A real number a is computable if it can be approximated by some computable function $f:\mathbb {N} \to \mathbb {Z }$ in the following manner: given any positive integer $n$, the function produces an integer $f(n)$ such that:
$${f(n)-1 \over n}\leq a\leq {f(n)+1 \over n}$$

All this definition basically says is that given enough time, a computer can spit out as many digits of the number as you wish (although obviously not all of them). Do non-computable numbers exist? You bet, and here is an existence proof (although I will hand wave some of the details)

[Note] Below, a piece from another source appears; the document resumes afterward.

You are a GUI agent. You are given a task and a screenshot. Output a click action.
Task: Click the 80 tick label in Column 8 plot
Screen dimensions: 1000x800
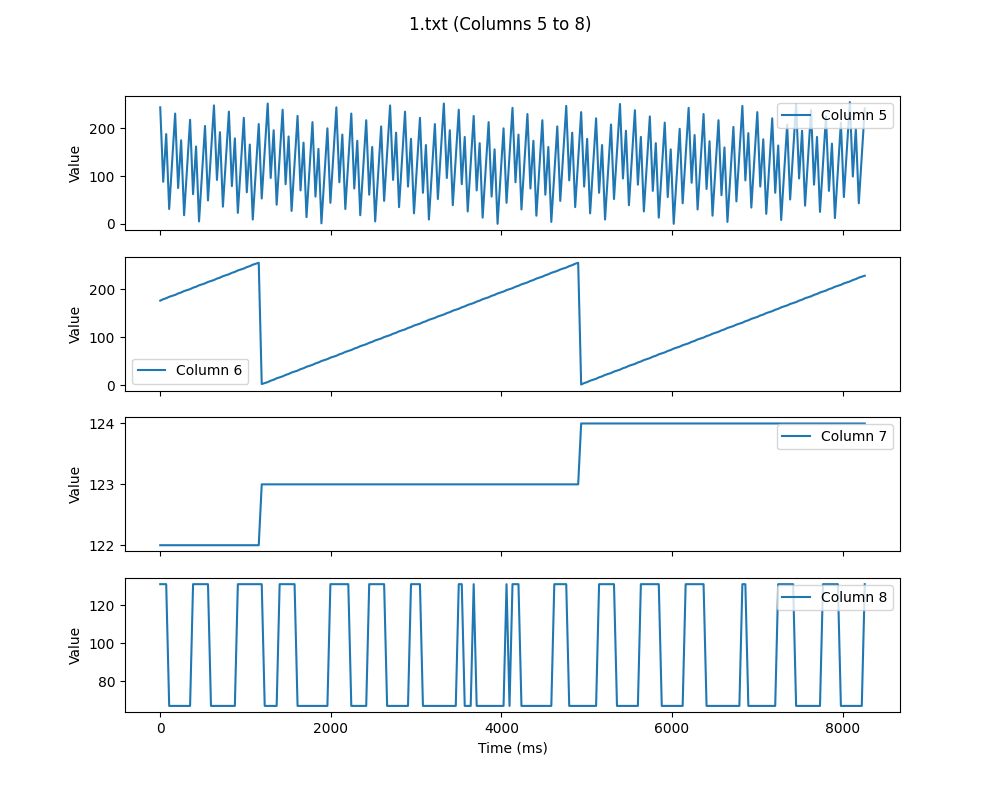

Theorem: The set of computable numbers is countable
Proof: By definition, every computable $x$ number corresponds to some computer program which will spit out $n$ digits of $x$ after $n$ steps (this is one part I am hand waving). But the set of all computer programs is countable since every computer program can be defined in a finite number of symbols. To get some intuition about why this is true (again, I am hand waving some of the finer details) try to imagine writing a computer program:
$1)$ Pick a language (Python for example)
$2)$ Type the symbols that Python recognizes (a key point, it only recognizes a finite number of symbols)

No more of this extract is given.